Maria Clara Bingemer: Profanidade do mundo e silêncio de Deus

O pensamento pós-moderno, caracterizado pela “desconstrução” e relativização de todo o edifício conceitual aparentemente sólido da modernidade, questiona também toda tentativa de dizer de forma plena o Absoluto inefável que o cristianismo e outras tradições religiosas chamamos de Deus.  Considera igualmente todo discurso com pretensões à universalização e à totalização como redutor e inadequado.  

Não seria pertinente, no entanto, admitir como premissa iniludível que vivemos um tempo de enfraquecimento da fé em Deus e da reflexão sobre ele.  Ainda que seja certo  que a época moderna proclamou a inevitabilidade do declínio das religiões, chegando até a sustentar a tese da morte de Deus, a identificação da modernidade com o humanismo ateu  carrega consigo uma redução insustentável.  Com efeito, o projeto da modernidade engendrou a indiferença religiosa mais do que a negação de Deus.  Ao mesmo tempo,  a crise deste projeto demonstrou que uma sociedade, se não encontrar seu fundamento em  uma Transcendência – seja dado a ela ou não o nome de Deus – se dissolverá lenta e inexoravelmente. 

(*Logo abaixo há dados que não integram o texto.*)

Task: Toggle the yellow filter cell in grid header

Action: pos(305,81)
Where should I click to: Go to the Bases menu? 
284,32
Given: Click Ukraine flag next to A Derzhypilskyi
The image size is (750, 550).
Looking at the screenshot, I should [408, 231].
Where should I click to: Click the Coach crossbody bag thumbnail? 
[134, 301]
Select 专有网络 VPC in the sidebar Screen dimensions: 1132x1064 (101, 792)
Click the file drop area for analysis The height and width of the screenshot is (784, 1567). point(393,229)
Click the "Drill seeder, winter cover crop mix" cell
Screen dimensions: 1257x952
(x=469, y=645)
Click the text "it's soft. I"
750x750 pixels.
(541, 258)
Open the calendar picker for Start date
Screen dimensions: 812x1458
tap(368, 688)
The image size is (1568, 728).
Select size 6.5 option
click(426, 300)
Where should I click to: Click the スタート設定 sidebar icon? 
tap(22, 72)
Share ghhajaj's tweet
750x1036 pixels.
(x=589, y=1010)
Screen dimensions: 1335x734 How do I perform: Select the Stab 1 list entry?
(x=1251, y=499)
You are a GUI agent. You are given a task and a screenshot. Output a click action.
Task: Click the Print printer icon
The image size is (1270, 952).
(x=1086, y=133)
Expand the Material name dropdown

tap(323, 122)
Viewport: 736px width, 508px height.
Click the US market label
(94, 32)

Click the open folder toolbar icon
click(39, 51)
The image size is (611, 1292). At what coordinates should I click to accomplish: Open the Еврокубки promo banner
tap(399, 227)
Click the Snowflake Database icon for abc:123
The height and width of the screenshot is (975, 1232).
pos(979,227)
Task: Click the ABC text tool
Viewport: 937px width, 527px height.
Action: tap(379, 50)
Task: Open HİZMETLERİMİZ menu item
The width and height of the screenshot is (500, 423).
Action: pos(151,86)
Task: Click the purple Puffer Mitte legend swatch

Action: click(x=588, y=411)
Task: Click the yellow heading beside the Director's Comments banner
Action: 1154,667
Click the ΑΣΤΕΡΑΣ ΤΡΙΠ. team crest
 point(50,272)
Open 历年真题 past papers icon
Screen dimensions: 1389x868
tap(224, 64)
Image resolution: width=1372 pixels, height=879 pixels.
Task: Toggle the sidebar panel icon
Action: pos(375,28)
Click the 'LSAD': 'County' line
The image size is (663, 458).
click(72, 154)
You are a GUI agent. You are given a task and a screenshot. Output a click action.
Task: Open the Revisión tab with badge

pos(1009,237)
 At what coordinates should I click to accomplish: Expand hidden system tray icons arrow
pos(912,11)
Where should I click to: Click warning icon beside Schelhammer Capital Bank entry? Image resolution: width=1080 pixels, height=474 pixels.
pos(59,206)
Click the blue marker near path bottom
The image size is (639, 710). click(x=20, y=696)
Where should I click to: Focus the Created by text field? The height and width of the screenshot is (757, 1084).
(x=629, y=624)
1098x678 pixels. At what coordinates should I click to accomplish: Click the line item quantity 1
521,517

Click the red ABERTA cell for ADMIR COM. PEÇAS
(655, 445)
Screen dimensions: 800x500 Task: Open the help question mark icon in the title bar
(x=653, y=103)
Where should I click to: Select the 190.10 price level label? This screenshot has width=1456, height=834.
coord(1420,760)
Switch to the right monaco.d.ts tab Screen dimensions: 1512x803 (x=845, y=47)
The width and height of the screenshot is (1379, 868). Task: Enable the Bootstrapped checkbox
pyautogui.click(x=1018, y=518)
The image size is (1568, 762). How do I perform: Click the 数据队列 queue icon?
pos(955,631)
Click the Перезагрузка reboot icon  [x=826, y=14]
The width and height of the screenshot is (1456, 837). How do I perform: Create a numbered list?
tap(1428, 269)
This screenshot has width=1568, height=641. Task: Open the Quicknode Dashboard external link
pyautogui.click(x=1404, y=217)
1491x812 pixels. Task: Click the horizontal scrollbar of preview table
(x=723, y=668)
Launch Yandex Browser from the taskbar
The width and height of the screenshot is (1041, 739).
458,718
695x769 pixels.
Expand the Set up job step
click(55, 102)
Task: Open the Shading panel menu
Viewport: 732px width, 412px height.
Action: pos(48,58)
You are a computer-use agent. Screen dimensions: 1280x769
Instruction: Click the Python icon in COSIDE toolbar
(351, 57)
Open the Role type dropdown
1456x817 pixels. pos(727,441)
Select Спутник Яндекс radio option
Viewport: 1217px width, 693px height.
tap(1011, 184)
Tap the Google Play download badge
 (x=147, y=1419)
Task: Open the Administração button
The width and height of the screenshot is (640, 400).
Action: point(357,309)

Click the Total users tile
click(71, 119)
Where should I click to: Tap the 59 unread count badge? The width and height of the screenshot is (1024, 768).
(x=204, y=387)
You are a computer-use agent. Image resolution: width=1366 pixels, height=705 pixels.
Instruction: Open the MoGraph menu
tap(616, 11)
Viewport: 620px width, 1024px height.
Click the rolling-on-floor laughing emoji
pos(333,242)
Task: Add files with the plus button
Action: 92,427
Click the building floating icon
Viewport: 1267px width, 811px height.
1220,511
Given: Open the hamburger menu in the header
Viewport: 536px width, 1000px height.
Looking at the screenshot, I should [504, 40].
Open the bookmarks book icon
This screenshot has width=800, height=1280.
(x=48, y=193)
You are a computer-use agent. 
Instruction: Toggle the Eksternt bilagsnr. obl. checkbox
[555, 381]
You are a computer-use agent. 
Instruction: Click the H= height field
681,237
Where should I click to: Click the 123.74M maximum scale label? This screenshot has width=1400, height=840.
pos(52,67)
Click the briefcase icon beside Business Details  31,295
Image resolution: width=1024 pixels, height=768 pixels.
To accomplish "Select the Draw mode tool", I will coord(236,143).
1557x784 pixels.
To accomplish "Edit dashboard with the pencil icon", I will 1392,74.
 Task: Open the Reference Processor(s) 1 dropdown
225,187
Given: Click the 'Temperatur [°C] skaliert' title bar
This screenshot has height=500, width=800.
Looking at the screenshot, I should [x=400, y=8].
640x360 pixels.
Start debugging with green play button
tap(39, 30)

A proclamação do advento da assim chamada pós-modernidade, e do pretenso “retorno” do religioso, permite entrever que é bastante inadequado decretar o banimento de Deus do horizonte humano.  E que, ao contrário, a busca de Deus  continua a agitar o coração da humanidade, sem levar em conta o risco corrido por todos os discursos “oficiais” sobre  Deus de estarem envelhecidos.  

Hoje, seria possível encontrar uma concepção que migrou de um Deus pessoal em direção a um Deus mais impessoal e, portanto, mais afastado da tradição cristã.  Mas não estaria aí, para o homem e a mulher pós-modernos, a fascinante oportunidade de descobrir aquele que, desde a primeira hora da nossa era, Paulo de Tarso tentava anunciar aos atenienses, procurando o caminho para nomear o Deus desconhecido cujo templo encontrara andando  pela cidade (cf. At 17)?

O grande teólogo Karl Rahner afirma que, se a palavra Deus e mesmo sua memória fossem banidos definitivamente do pensamento e discurso humanos, isso não provaria a não existência dele.  Pelo contrário, o ser humano é que teria desaparecido e mergulhado no nada, fracassando em seu projeto e vocação. Pois Deus é constitutivo do ser humano em sua identidade em contínua autotranscendência. 

A fragmentação da pós-modernidade vai re-situar o problema de Deus a partir de um reencontro com o primado da alteridade. A partir daí emergirá um novo paradigma intersubjetivo e relacional, que reconduzirá a linguagem humana a encontrar as palavras para dizer o Absoluto pelo qual seu coração anseia.  Aí, talvez, possa voltar a ter sentido uma vida fragmentada pelo estilhaçamento de uma compreensão global  totalizante e uniformizante do mundo e da história. 

O judeu-cristianismo coloca como caminho possível da identidade do eu o rosto do outro.  Amar o outro como a si mesmo é, desde o Antigo Testamento, o maior mandamento, paralelo à grandeza de amar a Deus sobre todas as coisas. No Novo Testamento, ambos são tomados, segundo Jesus, como resumo, síntese feliz da lei e dos profetas. No cristianismo, portanto, o ser humano é visto como alguém livre. Livre para amar. A liberdade não é concebida como uma heteronomia opressiva, no sentido de uma lei exterior que esmaga e destrói a subjetividade, mas é dom gratuito de Deus, que coloca e recoloca sempre de novo o homem livremente no caminho do amor, no percurso em direção ao outro. 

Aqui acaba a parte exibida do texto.